To train SIT from scratch and evaluate it on the test set, execute:

```bash
python run.py \
    --is_training 1 \
    --model_id dp30 \
    --model SIT \
    --data FULL \
    --root_path ./asset_data/ \
    --data_path full_dataset.csv \
    --data_pool 30 \
    --window_size 60 \
    --horizon 20 \
    --d_model 8 \
    --n_heads 8 \
    --num_layers 1 \
    --sig_input_dim 2 \
    --cross_sig_dim 1 \
    --hidden_c 64 \
    --ff_dim 64 \
    --temperature 1.3 \
    --trade_cost_bps 0.0 \
    --itr 3
```

Alternatively, run the provided script:

```bash
bash ./runfile/test.sh
```

which trains three configurations sequentially.  Training results and test performance are saved under `results/`.

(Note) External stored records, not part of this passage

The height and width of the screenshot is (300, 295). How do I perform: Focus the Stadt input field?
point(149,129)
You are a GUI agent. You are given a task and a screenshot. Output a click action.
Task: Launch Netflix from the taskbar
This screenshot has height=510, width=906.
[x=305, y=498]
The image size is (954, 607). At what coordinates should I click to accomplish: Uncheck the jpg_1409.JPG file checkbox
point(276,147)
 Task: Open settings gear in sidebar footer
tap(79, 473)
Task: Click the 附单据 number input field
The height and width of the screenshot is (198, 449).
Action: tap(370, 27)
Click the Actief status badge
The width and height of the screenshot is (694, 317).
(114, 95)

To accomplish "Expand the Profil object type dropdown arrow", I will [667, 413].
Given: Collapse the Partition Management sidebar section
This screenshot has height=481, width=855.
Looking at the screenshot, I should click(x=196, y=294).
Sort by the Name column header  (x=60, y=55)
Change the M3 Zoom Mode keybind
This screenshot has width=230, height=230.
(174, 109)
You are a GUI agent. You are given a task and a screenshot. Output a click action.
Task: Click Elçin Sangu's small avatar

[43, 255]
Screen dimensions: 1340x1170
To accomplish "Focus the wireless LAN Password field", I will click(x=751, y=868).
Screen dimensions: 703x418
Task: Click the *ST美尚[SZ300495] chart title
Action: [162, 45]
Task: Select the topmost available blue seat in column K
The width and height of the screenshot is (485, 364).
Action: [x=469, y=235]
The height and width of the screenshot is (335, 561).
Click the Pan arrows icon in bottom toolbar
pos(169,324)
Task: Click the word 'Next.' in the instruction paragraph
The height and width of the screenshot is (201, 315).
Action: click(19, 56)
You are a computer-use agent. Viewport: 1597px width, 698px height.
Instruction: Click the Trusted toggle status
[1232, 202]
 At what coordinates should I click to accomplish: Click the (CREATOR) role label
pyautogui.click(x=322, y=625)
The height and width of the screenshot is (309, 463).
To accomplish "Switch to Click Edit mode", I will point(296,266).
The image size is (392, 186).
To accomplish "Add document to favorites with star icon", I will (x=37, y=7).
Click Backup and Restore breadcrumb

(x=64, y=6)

### Important command‑line flags

| Flag               | Description                                                                                                                              |
| ------------------ | ---------------------------------------------------------------------------------------------------------------------------------------- |
| `--data_pool`      | Number of assets to include in the portfolio (e.g., 30, 40, 50).                                                                         |
| `--window_size`    | Length of the historical window used to compute path signatures.  The script `0_get_sig_data_all.py` uses a default of 60.               |
| `--horizon`        | Prediction horizon (in trading days).  Default is 20.                                                                                    |
| `--temperature`    | Softmax temperature used when converting predicted returns into portfolio weights; higher temperature produces more uniform allocations. |
| `--trade_cost_bps` | Transaction cost in basis points (e.g., 0.05 % = 0.5 bps).                                                                               |

## Results and metrics

After training, SIT evaluates the portfolio on the validation and test sets.  The experiment class computes the conditional value‑at‑risk (CVaR) and other metrics and saves:

* **Equity curves** – `.png` plots showing cumulative returns on the test set.
* **Metrics CSV** – summary statistics such as annualised return, volatility, Sharpe ratio and CVaR.
* **Positions CSV** – the predicted positions for each rebalancing date.

Results generated by `test.sh` can be found under `results/`.

## Citation
will be updated

## License

This project is open‑sourced under the **MIT License**.  See `LICENSE` for details.